Doctors and hospitals in Ireland owe you a duty of care. When that duty is breached — through a misdiagnosis, a surgical error, a failure to act on symptoms — and you are harmed as a result, Irish law entitles you to compensation. These cases are complex, but they are winnable.
Medical negligence in Ireland is assessed against the Dunne v. National Maternity Hospital standard — the question is whether the care provided fell below what a reasonably competent medical professional in that field would have provided in similar circumstances.
This means you do not need to show that your doctor made the worst possible decision. You need to show that a responsible body of medical opinion would not have acted as they did. Common examples include missed or delayed diagnosis of cancer or other serious conditions, surgical errors, anaesthetic errors, prescription of incorrect medication or dosage, failure to refer a patient to a specialist, and failures in post-operative care.
In medical negligence cases, the two-year limitation period often runs from the 'date of knowledge' — when you first became aware, or should reasonably have become aware, that the harm you suffered was caused by negligence. If you are uncertain whether your claim is still within time, speak to a solicitor before assuming it is too late.
Catherine had been attending her GP with persistent fatigue and unexplained weight loss for over a year. She was told on multiple occasions that her symptoms were stress-related and that blood tests were normal. She accepted this explanation and tried to manage her lifestyle.

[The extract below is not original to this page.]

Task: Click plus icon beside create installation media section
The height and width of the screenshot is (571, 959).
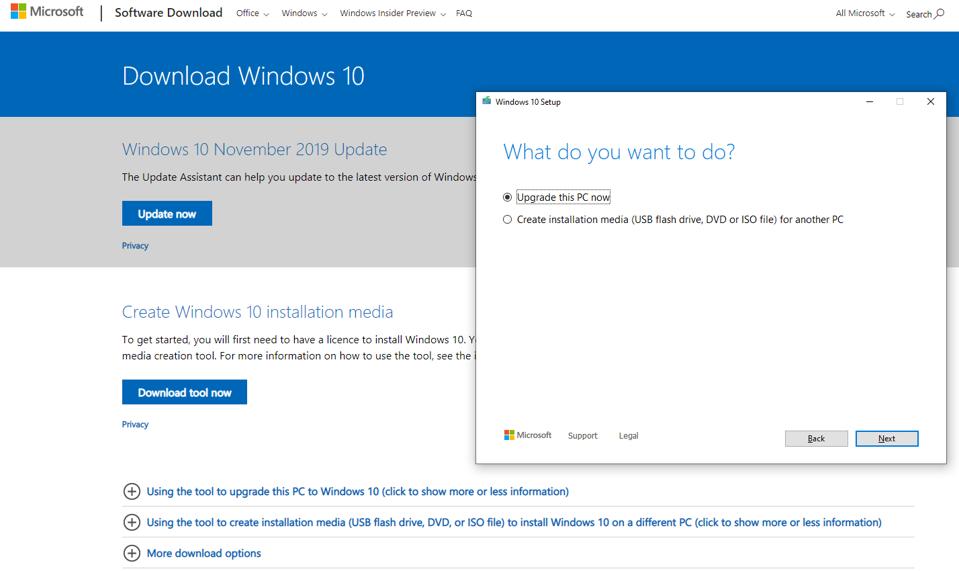Action: [131, 522]
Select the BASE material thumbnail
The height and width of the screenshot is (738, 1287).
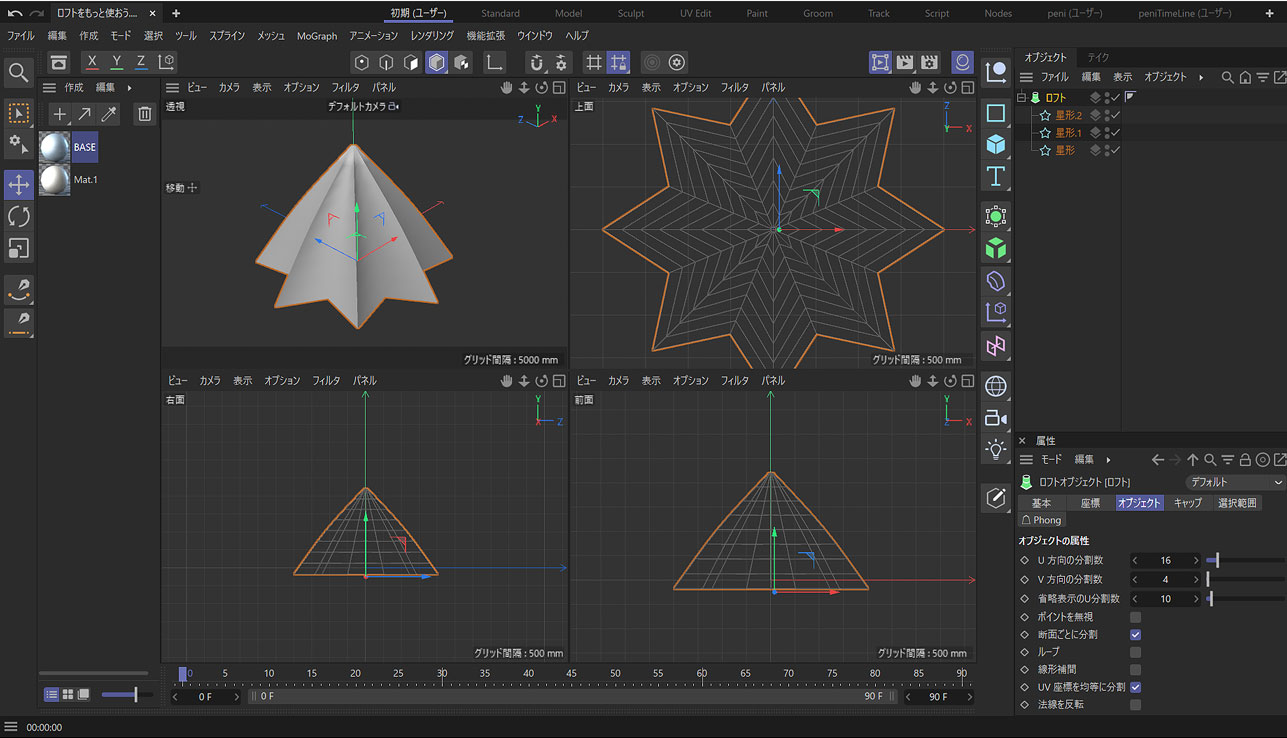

When she finally insisted on a referral to a specialist, a serious diagnosis was made within weeks. Her oncologist later confirmed that had the referral been made twelve months earlier, her prognosis and treatment options would have been significantly better.
Catherine had never considered taking legal action against her GP. She was not an angry person and she understood that medicine is uncertain. But a solicitor who specialised in medical negligence explained that this was not about blame — it was about the fact that a reasonable GP, presented with her symptom pattern, should have referred her much earlier.
The case settled before reaching court.